Les excès euphoriques de 1998 avec Zizou président sur l’Arc de triomphe sont rattrapés aujourd’hui par des excès en sens inverse. Des excès dans tous les sens. Quand Jamel dit “Nous ne sommes pas représentés”, ça me révolte. C’est quoi “nous” ? C’est pas les banlieues, parce qu’au contraire les banlieues sont largement représentées. Ce n’est pas sa banlieue ? Il faudrait donc qu’elles le soient toutes ? Alors c’est quoi ? Les Beurs ?
Bon, maintenant il y a Rami… A la limite, qu’il porte plainte contre Rami pour être mal représenté. (rires) Le message c’est “ceux que vous voyez là, c’est pas nous”. Je trouve ça violent. Moi, quand je regarde l’équipe de France, je me sens représenté par chacun d’entre eux.

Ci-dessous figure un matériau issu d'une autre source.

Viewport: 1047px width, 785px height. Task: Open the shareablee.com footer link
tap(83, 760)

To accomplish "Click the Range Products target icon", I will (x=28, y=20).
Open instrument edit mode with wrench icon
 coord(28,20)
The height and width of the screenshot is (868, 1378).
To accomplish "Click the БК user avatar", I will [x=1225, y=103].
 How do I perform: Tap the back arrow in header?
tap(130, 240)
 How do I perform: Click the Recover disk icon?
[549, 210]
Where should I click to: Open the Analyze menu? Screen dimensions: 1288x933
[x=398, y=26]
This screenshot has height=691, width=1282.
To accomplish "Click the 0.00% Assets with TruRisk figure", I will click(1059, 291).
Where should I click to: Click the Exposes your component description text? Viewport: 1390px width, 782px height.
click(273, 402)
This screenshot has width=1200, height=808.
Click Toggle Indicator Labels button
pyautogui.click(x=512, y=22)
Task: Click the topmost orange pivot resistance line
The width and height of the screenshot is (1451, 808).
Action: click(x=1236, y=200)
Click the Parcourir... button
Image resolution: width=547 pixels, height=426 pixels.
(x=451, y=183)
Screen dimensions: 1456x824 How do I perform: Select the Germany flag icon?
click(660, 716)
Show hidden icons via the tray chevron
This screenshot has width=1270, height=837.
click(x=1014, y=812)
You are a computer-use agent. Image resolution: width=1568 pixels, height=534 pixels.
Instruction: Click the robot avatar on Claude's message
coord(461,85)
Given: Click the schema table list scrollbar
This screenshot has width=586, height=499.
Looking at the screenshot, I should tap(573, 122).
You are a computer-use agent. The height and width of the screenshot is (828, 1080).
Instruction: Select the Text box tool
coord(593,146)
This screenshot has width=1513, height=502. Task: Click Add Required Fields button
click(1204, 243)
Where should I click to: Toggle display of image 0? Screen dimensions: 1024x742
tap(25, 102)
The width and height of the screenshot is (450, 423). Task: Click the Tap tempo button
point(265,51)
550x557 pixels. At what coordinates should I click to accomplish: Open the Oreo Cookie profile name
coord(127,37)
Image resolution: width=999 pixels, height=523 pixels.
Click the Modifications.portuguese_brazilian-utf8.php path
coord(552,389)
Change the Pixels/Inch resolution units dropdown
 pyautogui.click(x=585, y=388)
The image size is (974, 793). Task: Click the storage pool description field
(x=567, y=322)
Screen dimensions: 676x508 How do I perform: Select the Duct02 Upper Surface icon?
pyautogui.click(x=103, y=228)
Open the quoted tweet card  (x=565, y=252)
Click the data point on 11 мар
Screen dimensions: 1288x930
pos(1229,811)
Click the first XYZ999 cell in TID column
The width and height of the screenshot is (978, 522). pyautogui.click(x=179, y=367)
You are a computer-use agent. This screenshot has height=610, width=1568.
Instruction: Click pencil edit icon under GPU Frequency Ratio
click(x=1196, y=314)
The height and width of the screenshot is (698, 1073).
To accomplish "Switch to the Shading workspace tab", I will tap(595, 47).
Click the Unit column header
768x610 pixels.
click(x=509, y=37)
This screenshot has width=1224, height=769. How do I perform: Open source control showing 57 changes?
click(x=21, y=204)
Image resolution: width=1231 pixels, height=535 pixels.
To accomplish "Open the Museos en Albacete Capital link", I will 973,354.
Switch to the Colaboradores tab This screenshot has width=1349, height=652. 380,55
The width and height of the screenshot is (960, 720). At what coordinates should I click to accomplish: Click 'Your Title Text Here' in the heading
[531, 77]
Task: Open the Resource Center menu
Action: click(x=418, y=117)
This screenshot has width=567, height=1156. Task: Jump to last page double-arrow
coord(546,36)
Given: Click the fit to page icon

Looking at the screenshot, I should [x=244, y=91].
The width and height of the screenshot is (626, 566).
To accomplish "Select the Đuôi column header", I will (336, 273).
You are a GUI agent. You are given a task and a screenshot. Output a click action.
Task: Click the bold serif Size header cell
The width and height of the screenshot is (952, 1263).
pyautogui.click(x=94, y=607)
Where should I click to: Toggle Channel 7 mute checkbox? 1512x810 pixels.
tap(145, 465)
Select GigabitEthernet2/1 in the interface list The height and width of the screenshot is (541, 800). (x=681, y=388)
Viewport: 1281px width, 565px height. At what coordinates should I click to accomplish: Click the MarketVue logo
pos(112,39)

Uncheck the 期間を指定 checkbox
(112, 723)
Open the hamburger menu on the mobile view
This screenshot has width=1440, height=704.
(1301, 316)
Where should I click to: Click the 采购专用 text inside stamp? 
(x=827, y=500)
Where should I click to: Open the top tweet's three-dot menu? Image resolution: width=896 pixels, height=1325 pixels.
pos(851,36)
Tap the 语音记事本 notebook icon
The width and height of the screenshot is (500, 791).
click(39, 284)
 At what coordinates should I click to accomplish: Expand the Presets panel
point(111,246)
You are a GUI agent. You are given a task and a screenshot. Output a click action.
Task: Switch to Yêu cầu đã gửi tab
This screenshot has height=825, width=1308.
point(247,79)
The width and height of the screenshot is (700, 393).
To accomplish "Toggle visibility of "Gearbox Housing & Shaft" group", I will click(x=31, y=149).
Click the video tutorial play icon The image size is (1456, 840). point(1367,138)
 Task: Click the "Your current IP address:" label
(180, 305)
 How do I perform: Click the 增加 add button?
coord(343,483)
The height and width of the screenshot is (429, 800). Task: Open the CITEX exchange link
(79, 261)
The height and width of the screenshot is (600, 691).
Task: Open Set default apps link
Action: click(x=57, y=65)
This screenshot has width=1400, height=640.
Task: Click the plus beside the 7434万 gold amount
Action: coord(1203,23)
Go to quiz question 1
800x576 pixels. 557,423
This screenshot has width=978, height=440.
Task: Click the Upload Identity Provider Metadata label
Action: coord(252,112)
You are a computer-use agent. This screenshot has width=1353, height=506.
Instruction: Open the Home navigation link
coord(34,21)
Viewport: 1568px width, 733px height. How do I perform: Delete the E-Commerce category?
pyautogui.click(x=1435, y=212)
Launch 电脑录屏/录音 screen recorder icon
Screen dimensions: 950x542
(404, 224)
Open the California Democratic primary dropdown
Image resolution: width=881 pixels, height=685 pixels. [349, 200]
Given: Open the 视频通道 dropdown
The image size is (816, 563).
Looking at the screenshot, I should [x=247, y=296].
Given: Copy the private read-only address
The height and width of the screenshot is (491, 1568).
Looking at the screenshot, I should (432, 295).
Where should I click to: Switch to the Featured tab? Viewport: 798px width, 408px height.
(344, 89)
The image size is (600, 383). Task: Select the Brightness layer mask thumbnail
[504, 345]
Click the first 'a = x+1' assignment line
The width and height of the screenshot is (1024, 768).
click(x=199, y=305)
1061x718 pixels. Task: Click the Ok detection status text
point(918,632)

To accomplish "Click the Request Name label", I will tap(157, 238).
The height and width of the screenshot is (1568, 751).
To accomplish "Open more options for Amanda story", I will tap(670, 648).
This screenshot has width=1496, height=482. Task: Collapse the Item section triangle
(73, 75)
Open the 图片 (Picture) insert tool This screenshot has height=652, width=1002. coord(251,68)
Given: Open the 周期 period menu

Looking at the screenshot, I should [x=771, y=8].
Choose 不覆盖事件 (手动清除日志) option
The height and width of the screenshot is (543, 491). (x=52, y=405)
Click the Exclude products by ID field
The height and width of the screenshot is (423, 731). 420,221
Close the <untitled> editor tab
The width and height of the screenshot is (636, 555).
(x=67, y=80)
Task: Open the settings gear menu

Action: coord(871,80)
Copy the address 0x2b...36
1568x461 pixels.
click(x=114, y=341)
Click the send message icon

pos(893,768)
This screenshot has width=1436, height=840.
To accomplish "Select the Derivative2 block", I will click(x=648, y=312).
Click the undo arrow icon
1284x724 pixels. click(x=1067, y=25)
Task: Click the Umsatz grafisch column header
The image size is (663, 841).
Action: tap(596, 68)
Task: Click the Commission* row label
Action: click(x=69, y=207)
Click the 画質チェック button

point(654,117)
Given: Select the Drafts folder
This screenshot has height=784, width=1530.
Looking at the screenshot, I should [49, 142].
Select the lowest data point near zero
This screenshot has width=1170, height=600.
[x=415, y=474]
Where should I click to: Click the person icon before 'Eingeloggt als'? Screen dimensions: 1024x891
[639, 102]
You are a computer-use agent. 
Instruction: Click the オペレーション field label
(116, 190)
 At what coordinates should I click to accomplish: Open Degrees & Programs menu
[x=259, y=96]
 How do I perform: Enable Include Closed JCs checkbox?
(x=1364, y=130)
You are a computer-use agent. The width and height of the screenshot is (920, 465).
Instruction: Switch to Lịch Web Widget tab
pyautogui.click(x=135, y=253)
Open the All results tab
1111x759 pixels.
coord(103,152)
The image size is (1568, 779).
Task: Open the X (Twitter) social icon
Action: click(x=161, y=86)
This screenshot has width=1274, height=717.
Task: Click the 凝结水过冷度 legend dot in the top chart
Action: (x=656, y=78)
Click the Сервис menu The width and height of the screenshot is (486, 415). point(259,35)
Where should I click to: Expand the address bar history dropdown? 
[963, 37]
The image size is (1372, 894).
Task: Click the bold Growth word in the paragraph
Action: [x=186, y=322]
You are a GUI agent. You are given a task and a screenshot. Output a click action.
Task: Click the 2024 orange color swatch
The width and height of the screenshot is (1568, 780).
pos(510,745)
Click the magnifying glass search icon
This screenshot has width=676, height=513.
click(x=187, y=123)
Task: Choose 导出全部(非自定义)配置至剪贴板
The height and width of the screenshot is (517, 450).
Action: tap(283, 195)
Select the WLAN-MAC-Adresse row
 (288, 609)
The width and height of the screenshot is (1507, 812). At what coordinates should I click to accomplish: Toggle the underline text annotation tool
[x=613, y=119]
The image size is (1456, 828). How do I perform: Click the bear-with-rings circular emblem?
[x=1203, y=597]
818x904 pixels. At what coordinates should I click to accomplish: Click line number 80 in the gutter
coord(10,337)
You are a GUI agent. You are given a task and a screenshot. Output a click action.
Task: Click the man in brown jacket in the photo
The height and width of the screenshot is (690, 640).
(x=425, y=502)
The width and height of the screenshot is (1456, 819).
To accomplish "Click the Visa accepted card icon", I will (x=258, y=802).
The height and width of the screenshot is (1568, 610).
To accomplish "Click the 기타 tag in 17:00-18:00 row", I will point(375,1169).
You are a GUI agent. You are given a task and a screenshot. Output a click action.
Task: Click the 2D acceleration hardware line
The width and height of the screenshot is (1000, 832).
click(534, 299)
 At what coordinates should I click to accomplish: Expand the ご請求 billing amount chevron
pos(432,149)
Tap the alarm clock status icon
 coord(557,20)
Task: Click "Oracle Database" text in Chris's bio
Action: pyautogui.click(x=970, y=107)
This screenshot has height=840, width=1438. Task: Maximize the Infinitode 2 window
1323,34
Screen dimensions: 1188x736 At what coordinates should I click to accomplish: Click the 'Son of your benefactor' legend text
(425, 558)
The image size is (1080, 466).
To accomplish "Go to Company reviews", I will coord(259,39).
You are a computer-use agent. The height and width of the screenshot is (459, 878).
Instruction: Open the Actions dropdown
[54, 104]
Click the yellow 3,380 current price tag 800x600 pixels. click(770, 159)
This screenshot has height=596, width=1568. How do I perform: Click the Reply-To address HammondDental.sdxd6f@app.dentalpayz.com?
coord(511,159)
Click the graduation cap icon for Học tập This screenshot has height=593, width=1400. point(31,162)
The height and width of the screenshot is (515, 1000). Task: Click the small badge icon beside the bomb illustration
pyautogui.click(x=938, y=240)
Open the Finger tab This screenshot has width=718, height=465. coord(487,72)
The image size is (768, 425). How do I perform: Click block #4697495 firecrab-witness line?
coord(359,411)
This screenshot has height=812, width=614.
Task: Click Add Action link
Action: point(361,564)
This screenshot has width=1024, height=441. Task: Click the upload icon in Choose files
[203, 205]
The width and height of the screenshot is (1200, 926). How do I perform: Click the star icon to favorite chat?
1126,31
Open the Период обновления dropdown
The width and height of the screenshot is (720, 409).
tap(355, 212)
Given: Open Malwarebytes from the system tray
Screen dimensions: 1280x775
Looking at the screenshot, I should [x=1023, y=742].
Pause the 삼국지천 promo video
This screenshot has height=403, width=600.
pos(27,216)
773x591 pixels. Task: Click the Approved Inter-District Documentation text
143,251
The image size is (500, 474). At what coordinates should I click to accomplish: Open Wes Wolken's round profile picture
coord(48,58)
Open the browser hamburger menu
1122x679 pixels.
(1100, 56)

Dans ton livre, tu fais un parallèle assez convaincant entre les sélectionneurs de l’équipe de France et les Premiers ministres, en remarquant qu’il y en a eu quasiment autant sous la Ve République. Oui, il y a eu une quinzaine de sélectionneurs pour une vingtaine de Premiers ministres. Ce sont des postes où on se retrouve nommé et où on saute en vingt-quatre heures quand ça tourne mal. Parfois de façon violente, parfois de manière injuste, parfois en étant trahi par les siens. Ce sont des postes d’Etat, d’une certaine manière, car la fonction attire toutes les attentions, tous les reproches aussi. Ce sont surtout des postes où, lorsqu’on en sort, à de rares exceptions près, il ne se passe plus grand-chose après.
J’ai relu L’Enfer de Matignon de Raphaëlle Bacqué avant de faire mon livre, et on voyait bien que là aussi, rien après avoir occupé cette fonction ne pouvait être aussi excitant, même si c’est souvent dur et impitoyable. Après, la charge de travail et de responsabilités n’est pas la même. Les sélectionneurs passent la moitié de leur temps à jouer au golf, je ne pense pas qu’il en aille de même pour les chefs de gouvernement.
Quant on lit tes romans, on sent chez toi un attrait pour la magie d’un foot disparu. Est-ce seulement de la nostalgie ou penses-tu que le foot, c’était mieux avant ?
C’est de la nostalgie sans aucun doute, un truc lié au temps qui passe, mais dans la vie comme pour le foot, je ne suis pas du tout un adepte du “c’était mieux avant”. Pour la musique à la limite. Je m’intéresse à des choses modernes, j’adore The Divine Comedy par exemple, mais tout ce qui a eu lieu entre 1970 et 1979 a creusé un sillon plus profond en moi. Je continue à regarder les set-lists des concerts de Neil Young lorsqu’il passe en Europe.
Mais dans le foot, je préfère la vitesse et la fureur d’aujourd’hui au romantisme de la baballe à papa. Si j’ai écrit sur George Best ou sur l’épopée des Verts, c’était parce qu’à travers ces sujets je pouvais surtout évoquer l’Angleterre que j’adore ou Saint-Etienne, parce que mon père venait de là et que je voulais parler avant tout du contexte, de la fin des mines, plutôt que de la finale de 1976 sur laquelle on a déjà beaucoup écrit.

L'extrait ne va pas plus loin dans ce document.